• TASK ITEM
Starting from the line in which "Image resolution: width=1440" appears, set down each line exactly through the end of the listing, and nothing else. Leave out pictures.

-- PROVIDED DATA follows --

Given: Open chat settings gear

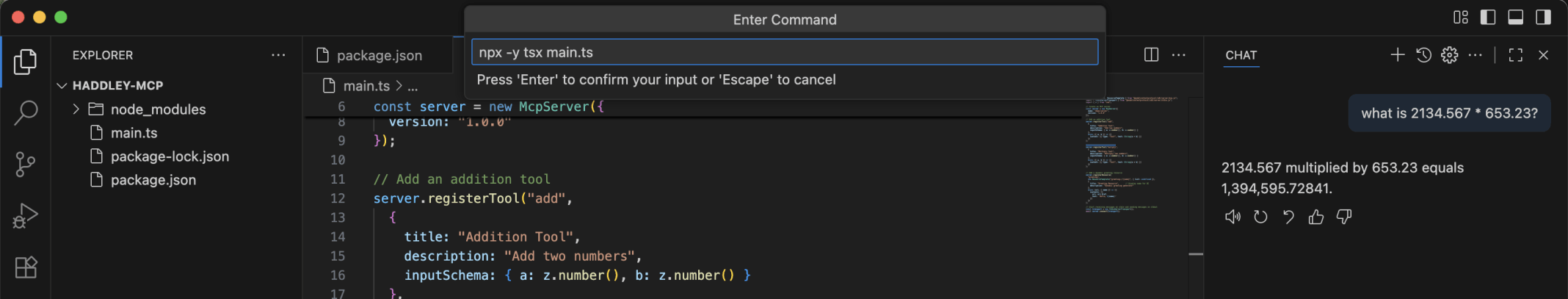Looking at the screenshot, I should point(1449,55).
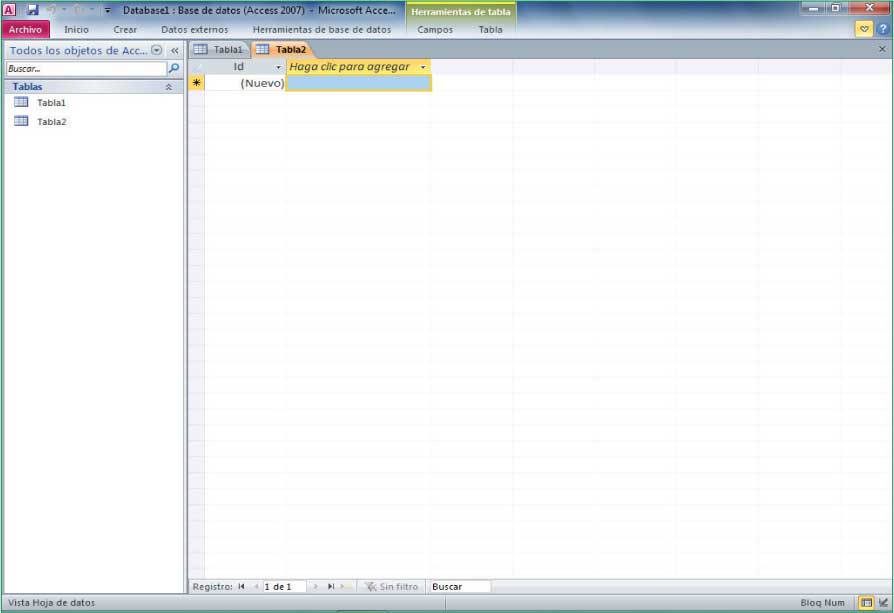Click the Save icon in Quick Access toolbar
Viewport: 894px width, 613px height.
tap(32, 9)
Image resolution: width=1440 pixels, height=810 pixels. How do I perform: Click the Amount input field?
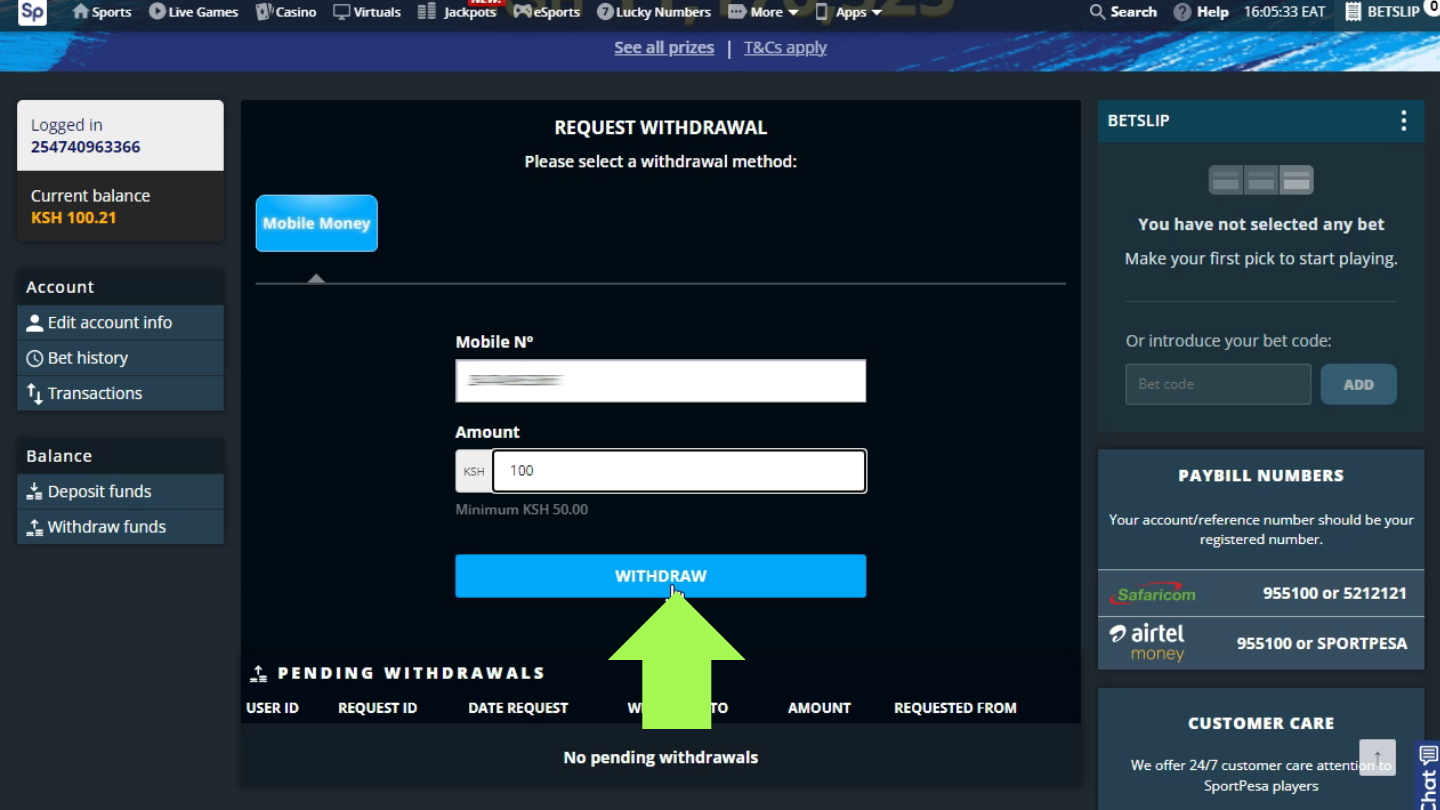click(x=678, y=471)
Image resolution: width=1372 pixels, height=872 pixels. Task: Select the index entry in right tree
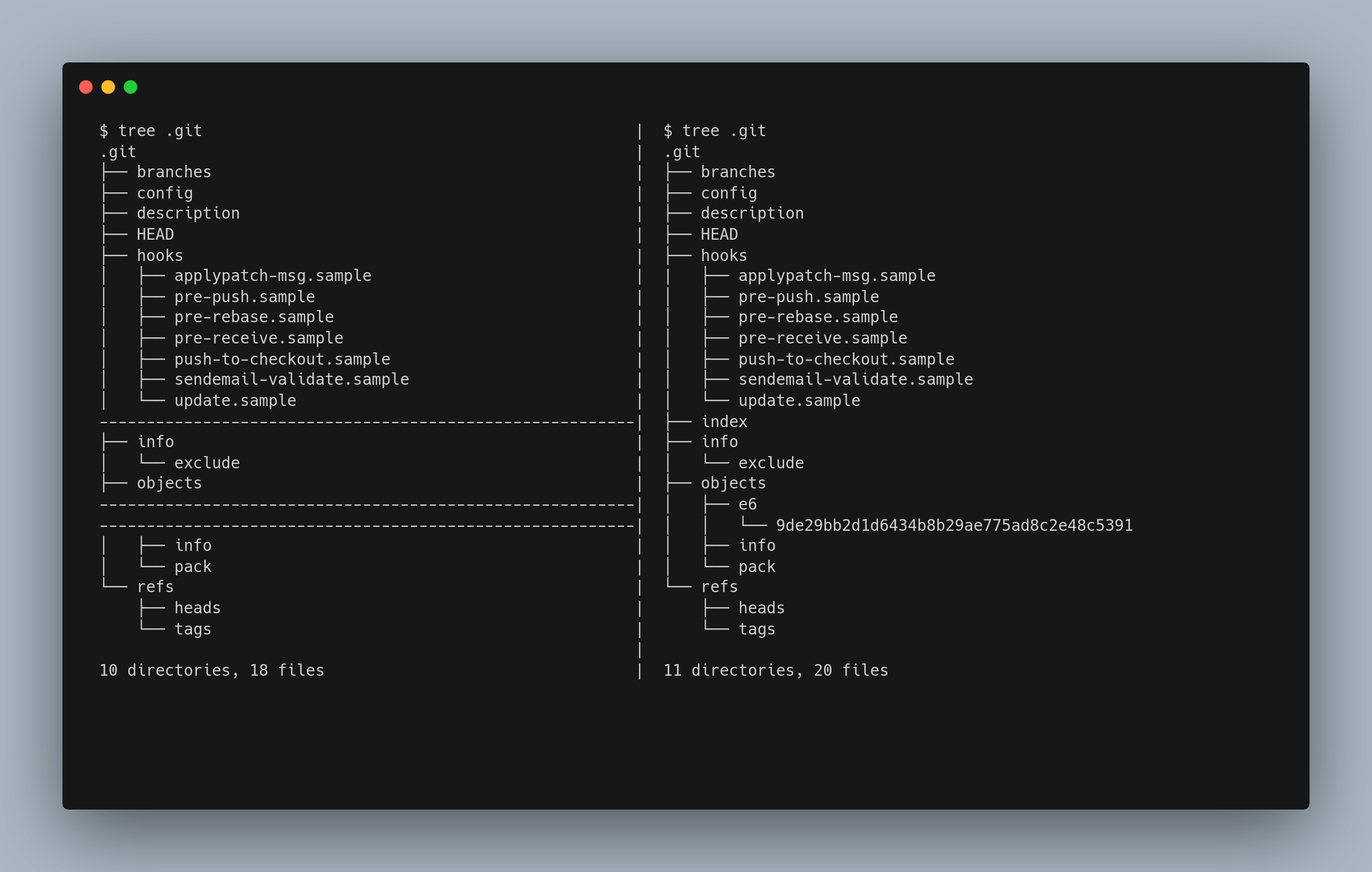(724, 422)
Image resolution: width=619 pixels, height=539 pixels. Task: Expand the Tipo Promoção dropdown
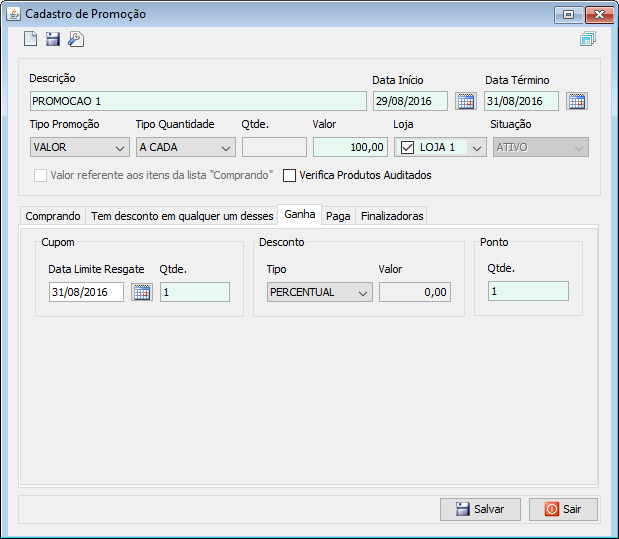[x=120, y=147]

-- PROVIDED DATA concluded --

• TASK RESPONSE
Image resolution: width=1440 pixels, height=810 pixels. How do I perform: Click the Amount input field?
click(x=678, y=471)
Image resolution: width=1372 pixels, height=872 pixels. Task: Select the index entry in right tree
(724, 422)
Image resolution: width=619 pixels, height=539 pixels. Task: Expand the Tipo Promoção dropdown
[x=120, y=147]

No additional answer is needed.